## Description of the task
Run through the records and show each line that includes the string "Select".

Collected data:
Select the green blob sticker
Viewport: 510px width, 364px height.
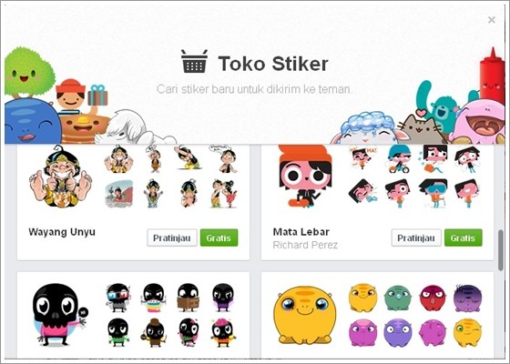coord(397,298)
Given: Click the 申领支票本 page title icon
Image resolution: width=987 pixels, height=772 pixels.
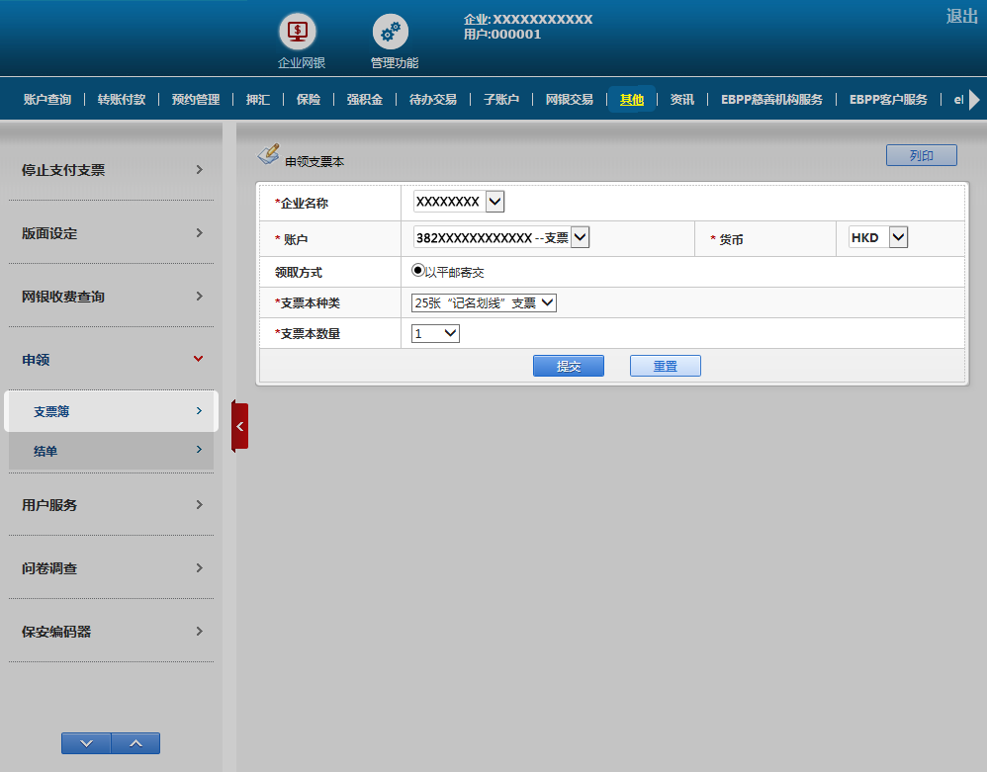Looking at the screenshot, I should (x=268, y=154).
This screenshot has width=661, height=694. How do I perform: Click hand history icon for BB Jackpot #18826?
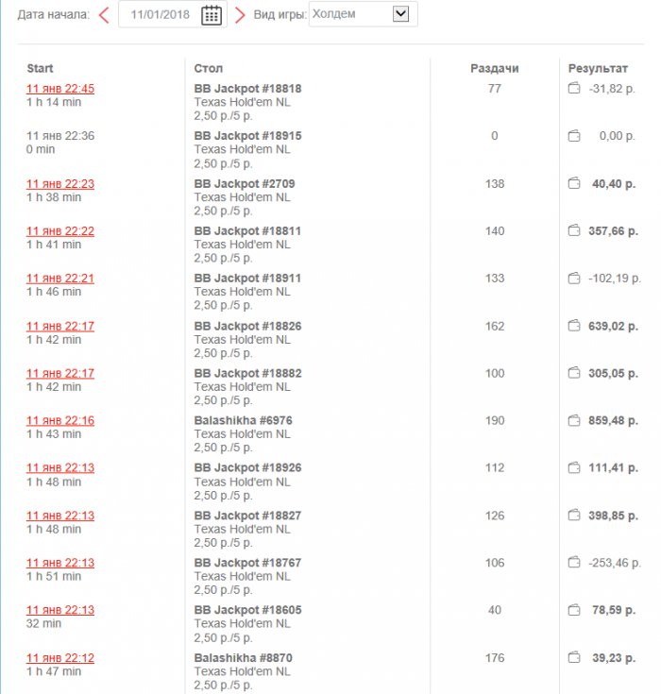pos(573,327)
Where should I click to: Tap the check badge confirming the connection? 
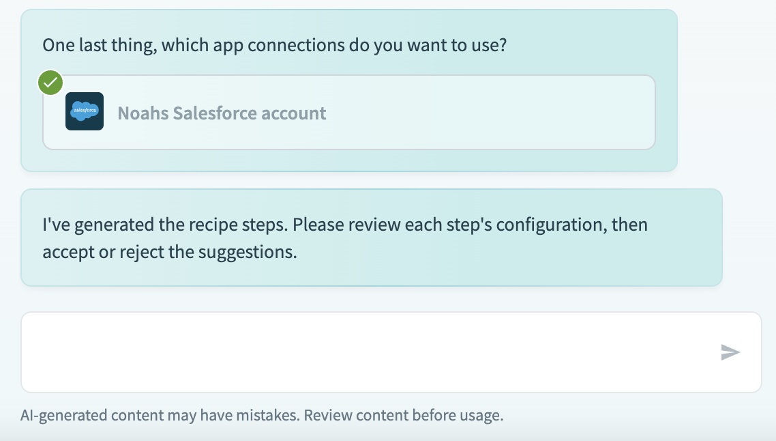[x=50, y=83]
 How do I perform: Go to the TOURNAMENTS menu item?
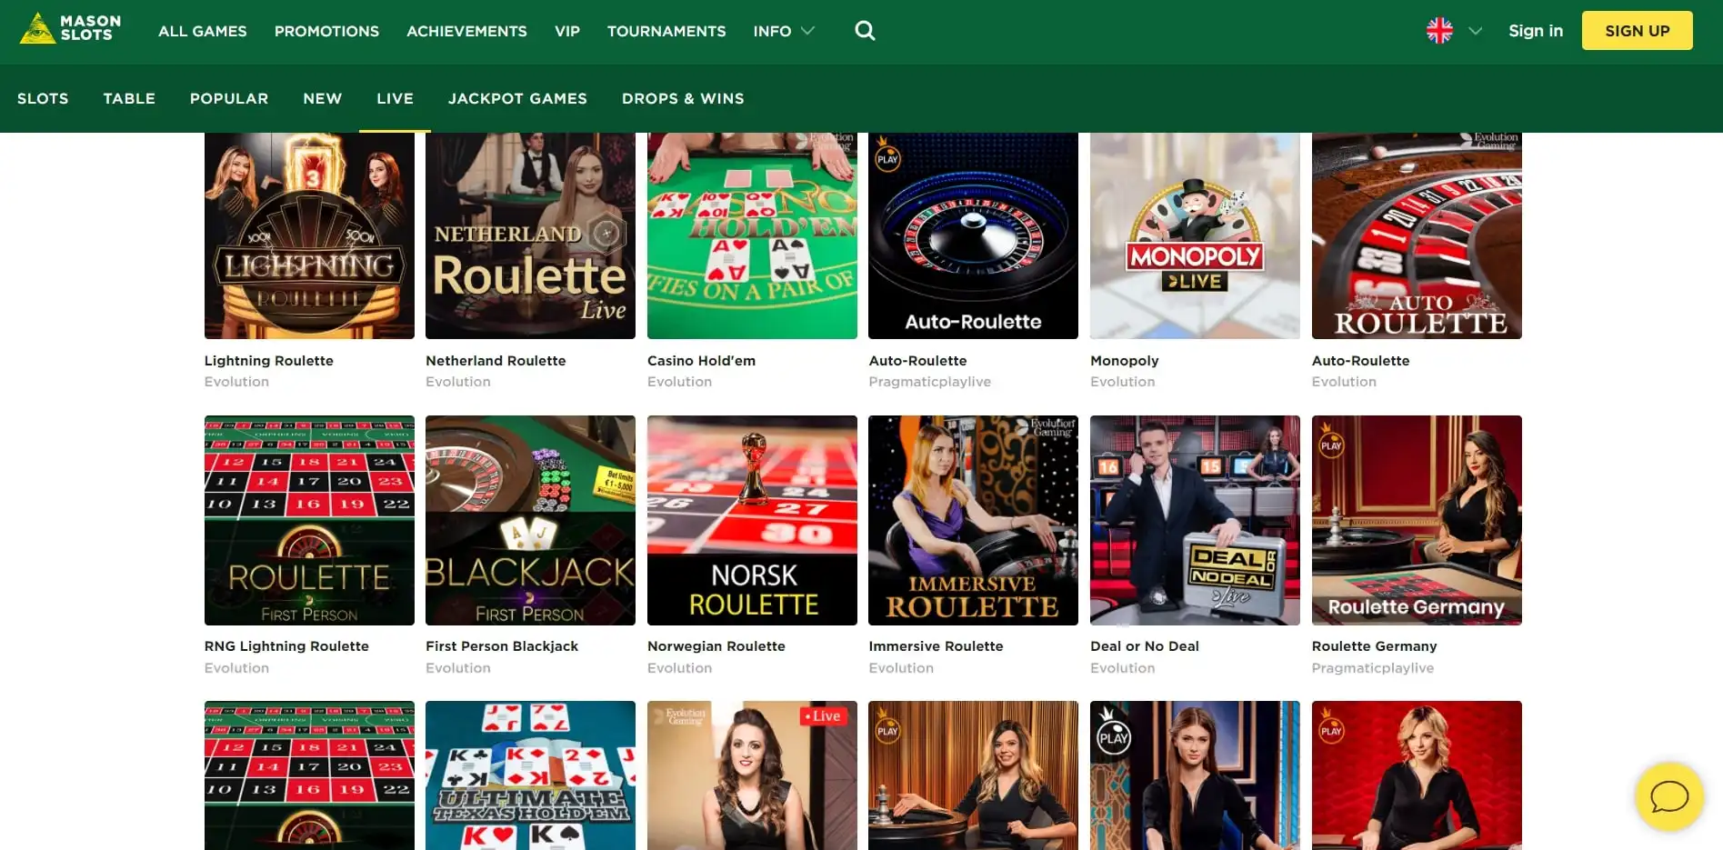pyautogui.click(x=666, y=31)
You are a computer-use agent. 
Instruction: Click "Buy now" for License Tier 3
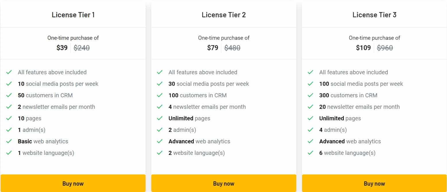[x=374, y=183]
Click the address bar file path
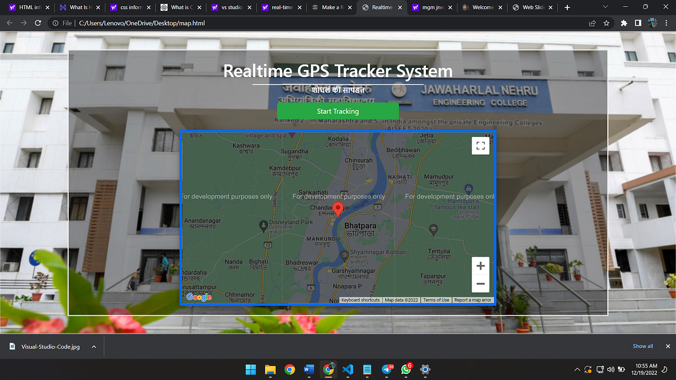676x380 pixels. [141, 23]
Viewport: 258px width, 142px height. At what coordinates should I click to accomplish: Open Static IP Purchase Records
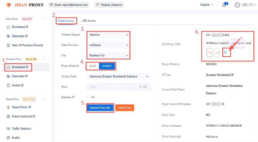point(27,45)
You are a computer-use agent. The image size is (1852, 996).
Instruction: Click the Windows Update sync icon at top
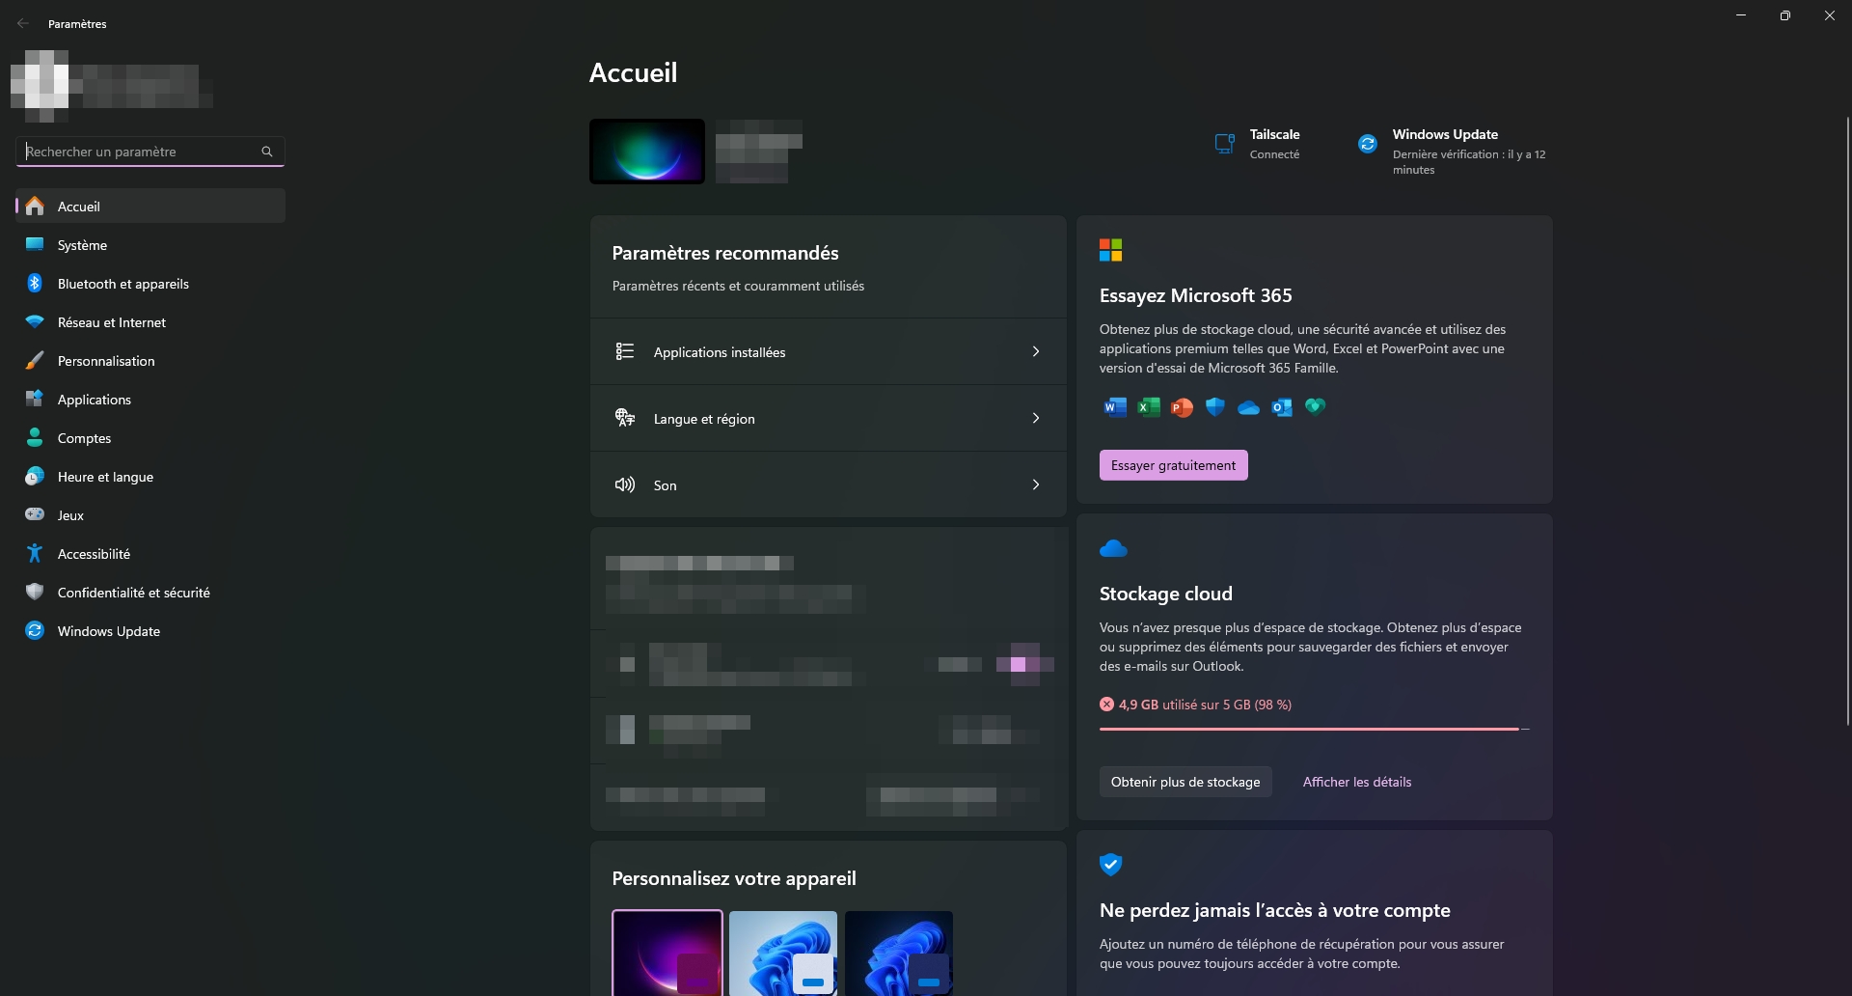1367,144
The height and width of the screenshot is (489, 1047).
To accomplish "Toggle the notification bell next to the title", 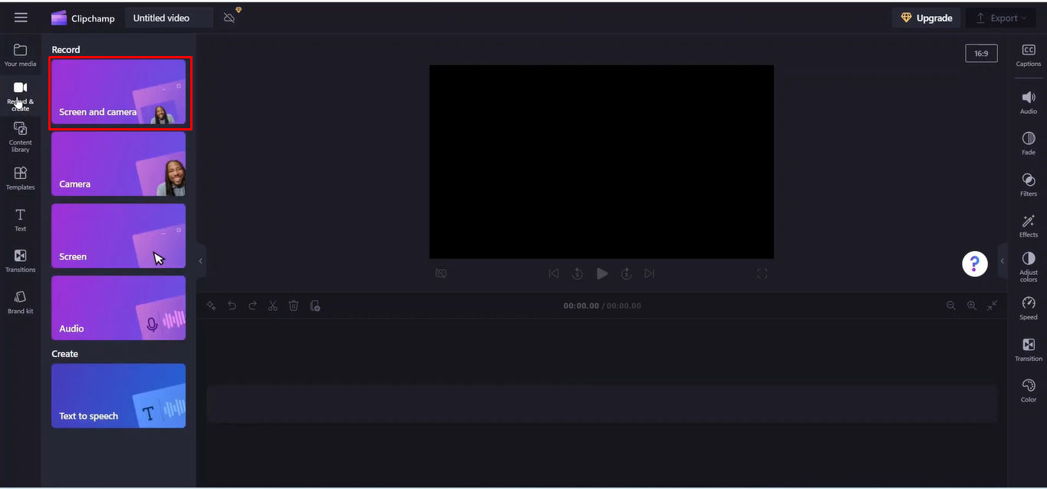I will tap(228, 17).
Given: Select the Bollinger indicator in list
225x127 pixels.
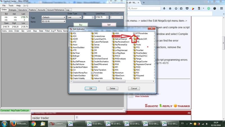Looking at the screenshot, I should [76, 56].
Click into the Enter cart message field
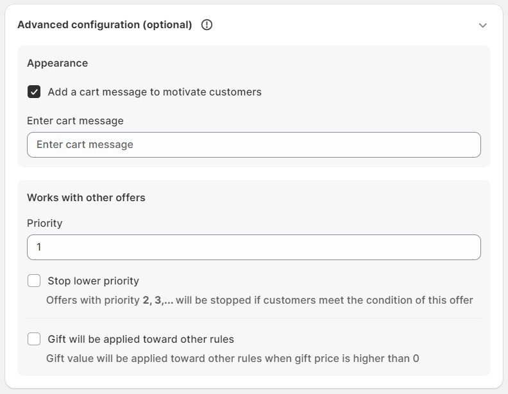508x394 pixels. click(x=253, y=145)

## Solved exercise
Select the green blob sticker
Given: Select the Bollinger indicator in list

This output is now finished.